The fiber optic gyroscope is an essential inertial navigation instrument used in modern aviation, navigation, aerospace, and defense industries. It accurately determines the orientation of moving objects based on a sensitive element that uses an optical fiber coil. The light emitted by the laser diode propagates along the optical fiber in two directions, and the difference in the light propagation path determines the angular displacement of the sensitive element.
Fiber optic gyroscopes have many advantages over traditional mechanical gyroscopes, such as being all-solid-state, having no rotating or friction parts, having a long life, a large dynamic range, and a simple structure. They are also small in size and light in weight. Compared to laser gyroscopes, fiber optic gyroscopes are cost-effective and do not have blocking problems since they do not require precise optical path processing in the quartz block.

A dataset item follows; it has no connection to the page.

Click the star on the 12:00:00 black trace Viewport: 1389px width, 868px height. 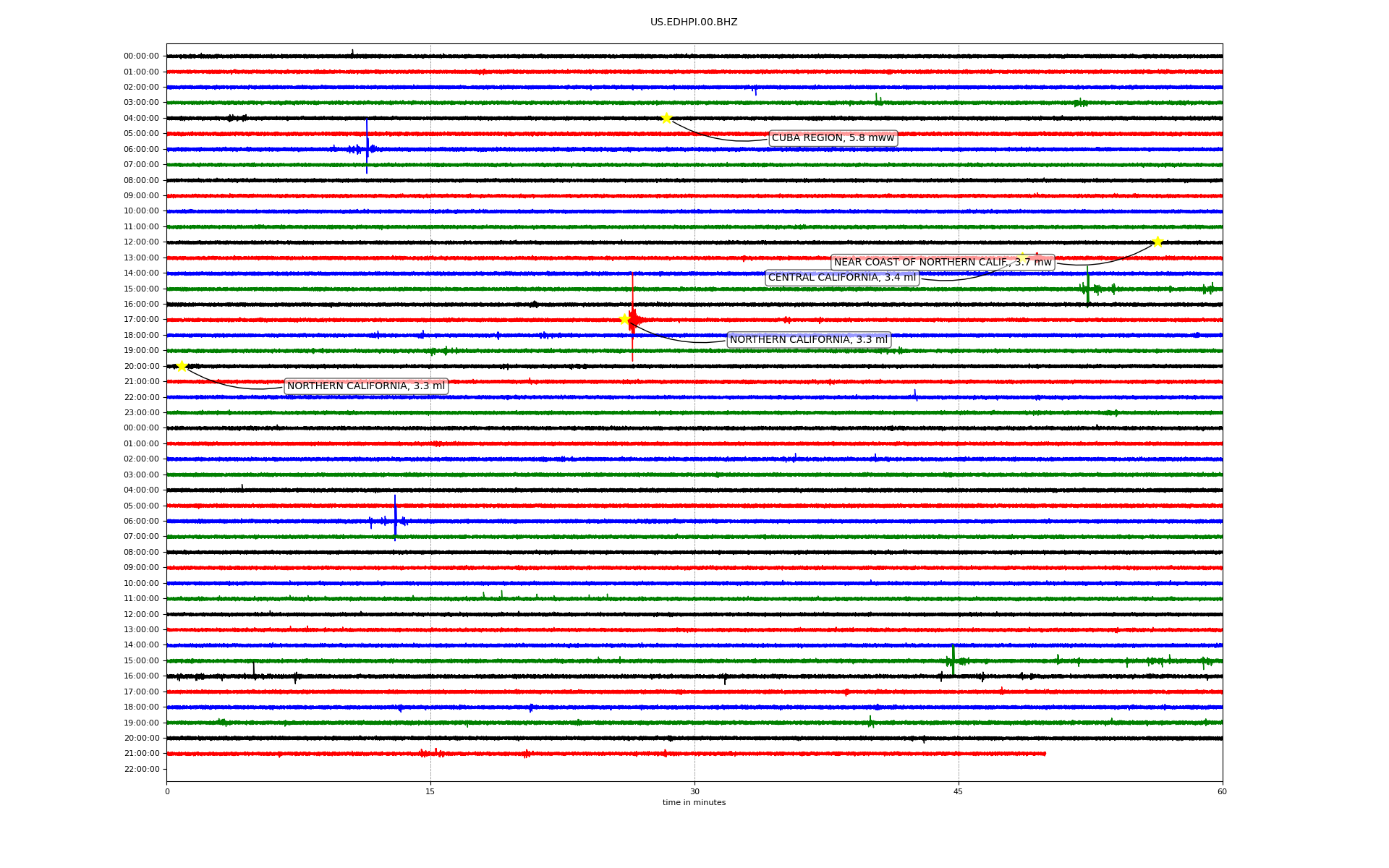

The realization of the fiber optic gyroscope is based on the Segnick theory, which states that when a light beam travels in a ring-shaped channel, and the channel itself has a rotational speed, the time required for the light to travel along the direction of rotation of the channel is longer than that along the channel's opposite direction. Hence, when the optical loop rotates, the optical path of the loop changes relative to its stationary state, and this change can be detected by measuring the phase difference or the change of the interference fringes of the two optical paths. This measurement allows for the angular velocity of the optical path to be determined, which is the working principle of the fiber optic gyroscope.